FDIC recently ordered Voyager to desist from telling its customers that their deposits are FDIC insured. Remember, Voyager is insolvent, meaning that the likely hood of customers getting their money back is slim.
Many go to these centralized platforms to lock up funds because of their massive incentives. However, in the long run, you'll notice that no matter what incentive they offer, it does not worth losing your entire portfolio. But some keep funds in exchanges because of the massive liquidity there for trading. But when you are done with trading, move those funds out.
Self-custodial wallets enable you to keep your private keys which makes you your bank. Private keys are a bunch of words given to you on wallet creation to access your funds from any self-custodial platform. But remember, if you lose your private keys, your funds are lost forever, but that shouldn't scare you. Self-custodial wallets can come as mobile apps, desktop apps, or hardware wallets. With mobile and desktop apps, you get to write down your private keys somewhere and keep them safe because it is the only access to your funds; some examples of these self-custodial wallets include Trust wallet, MetaMask, and Exodus. Hardware wallets is a device that stores your private keys so you don't write out have to write out anything; examples include Ledger, Trezor, and SafePal S1.
Now let's take a look at why you should use self-custodial wallets.
(1). Self-custodial wallets don't depend on any platform to function: Let's say you have a wallet address that was created with Trust wallet, but you want to use MetaMask to perform some Defi activities; all you have to do is import the private keys that you received in Trust wallet into MetaMask, and all your assets will appear. You can also import it into any desktop or web apps that are self-custodial and continue using your assets. The same thing with a hardware wallet; your funds are not in the hardware wallet; they are in the blockchain; what your hardware wallet is holding is your private keys. You can import your Ledger into MetaMask or Trust wallet, or any other wallet. So self-custodial wallets give you total freedom.

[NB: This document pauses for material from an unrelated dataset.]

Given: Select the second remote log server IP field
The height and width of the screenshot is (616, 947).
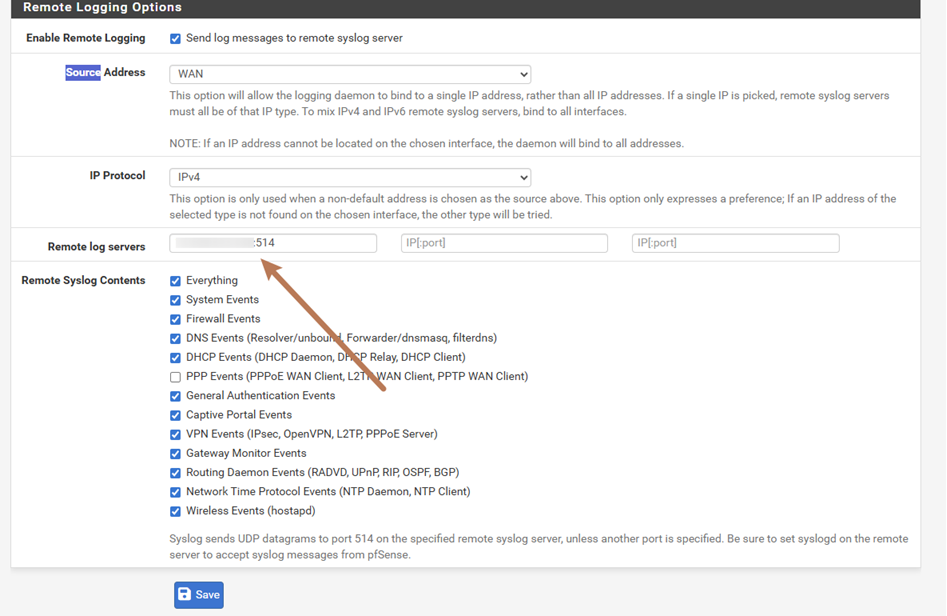Looking at the screenshot, I should point(504,242).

(2). Self-custodial wallets make it impossible to lose your funds: The ability to be independent of any particular app or platform makes it impossible for you to lose access to your money, that's except if you lose your wallet keys or lose your hardware wallet. Self-custodial wallets are very safe and secured; it's highly encrypted and cannot be hacked. For anyone to access your wallet, they will need your private keys, so keep them safe.
Also, never store your private keys in any online cloud or storage because that will most likely lead to a loss of funds. Write your keys down in a book and keep it safe. It is also advisable to write your private keys in more than one book, so if you lose one, the other remains. As for your hardware wallet, keep it where you know it's safe.
Finally, there's nothing like a safe, centralized platform to store your assets; all of them eventually fail in one way or another. And you are likely going to be very much affected. Hold your keys and stay safe.